So, this is The Truth:

For the simple case of reviving Geocities to a state that can be experienced again in a browser, a mapping of URLs to files is needed. While the URL can be figured out in most cases with a straightforward lower-casing of the file name, it is actually guesswork for some percentage of the files. Especially in the case of duplicates, it is not easy to decide which file to serve for a certain URL.

To solve such cases, a system of agents is introduced.

Every opinionated entry in the database is signed by an agent. An agent might be a script that does some analysis of a file to extract information. Later, a human agent might correct mistakes the script has made, or a later version of the script might add new information.

A table that can be customized for each user/researcher contains information how much weight each agent has. In the case of contradicting information, the information created by the agent with the highest weight wins. — Usually, humans should win over robots.

Different agents can have the same opinion as the agent name is part of the natural key for the entry. This is vital for the weighting system to work. But each agent can have only one opinion on each topic. Sloppy scripts that made a mistake might undo it by adding corrected information, but under a different agent name — this is why the agent name for scripts should always contain the version number of the script.

Humans might need different identifiers, too, if they intend to erase a mistake they have made before. I suggest using twitter handles as identifiers, and “namespacing” them with dashes if required.6 For example, while human agent “despens” made some bad decisions, “despens-wiser” might overwrite them. Of course this is only required for publicly released database records or scripts.

Stay tuned as the database gets fleshed out more with additional tables. These were just examples.

About SQL

There has been a development of “new wave” databases – e.g. couchdb and mongodb, summarized under NoSQL. While they are rightfully praised for their performance and flexibility, they do not really address any problems that come up when handling complex semantic relations like it is required, as I believe, for working with something like Geocities. Instead, they make this power and complexity optional by pushing it out of the database system into the software that wants to make use of this data.

My main motivation for creating this database is to amass knowledge and interpretations about Digital Folklore, giving researchers (including Olia and myself) a tool to verify assumptions and find surprising correlations. SQL appears like a bit of a weird language, but it is tried-and-tested, can solve complex tasks and knowledge about it is wide-spread among archivists and researchers.

I decided to build everything on the PostgreSQL database, which is a free software project, refined since 1989, with mature documentation and some nice graphical frontends7 ; plus, PostgreSQL is actually reasonably fast when it comes to writing records.

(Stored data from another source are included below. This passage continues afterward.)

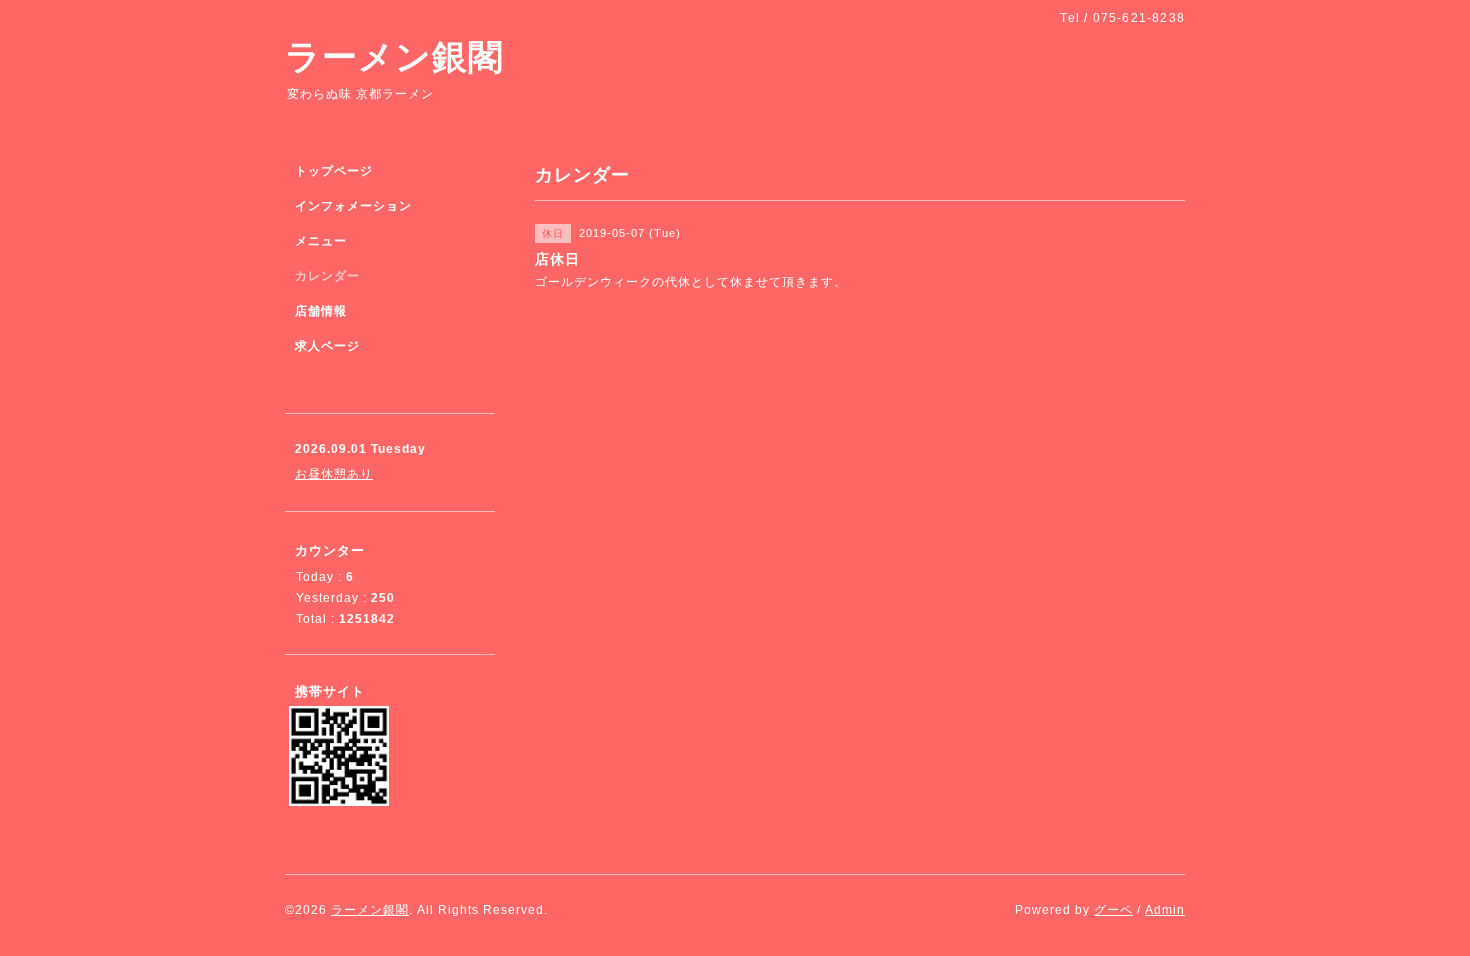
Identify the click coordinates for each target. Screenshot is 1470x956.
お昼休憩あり (334, 474)
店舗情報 (321, 311)
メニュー (321, 241)
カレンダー (327, 276)
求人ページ (327, 346)
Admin (1165, 910)
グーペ (1113, 910)
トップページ (334, 171)
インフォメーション (353, 206)
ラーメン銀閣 (394, 56)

  1. … meaning “What I used to do until now” :) []
  2. In for example the PostgreSQL database, these counters are called serial. []
  3. For instance, when reading a list of files to add to the database, the order in which these files are read from the disk is typically determined by the order they are stored on disk. This order is quite random, to create a predictable order would mean to sort the file names before ingest. This represents just another step where a lot could go wrong. []
  4. wget is a GNU software for automatic downloading of network data. The archiveteam recently fixed some of its problems and released wget-warc. []
  5. See Cleaning Up the Torrent []
  6. Twitter, or any other service that allows only unique names, could be used as an authority; however this will only become a problem when hundreds of people start to research Geocities, which seems quite unlikely at the moment. []
  7. I prefer pgadmin. []

FortuneCity, a free home page hosting service just like Geocities, will be closing April 30th 2012. ArchiveTeam is busy copying it, and if you want to help, look at the instructions. The distributed copying system with a centralized tracker seems quite sophisticated. While the Geocities download was organized on a wiki page, this time everything is fully automated and smooth. I am happy to contribute three computers in three different networks!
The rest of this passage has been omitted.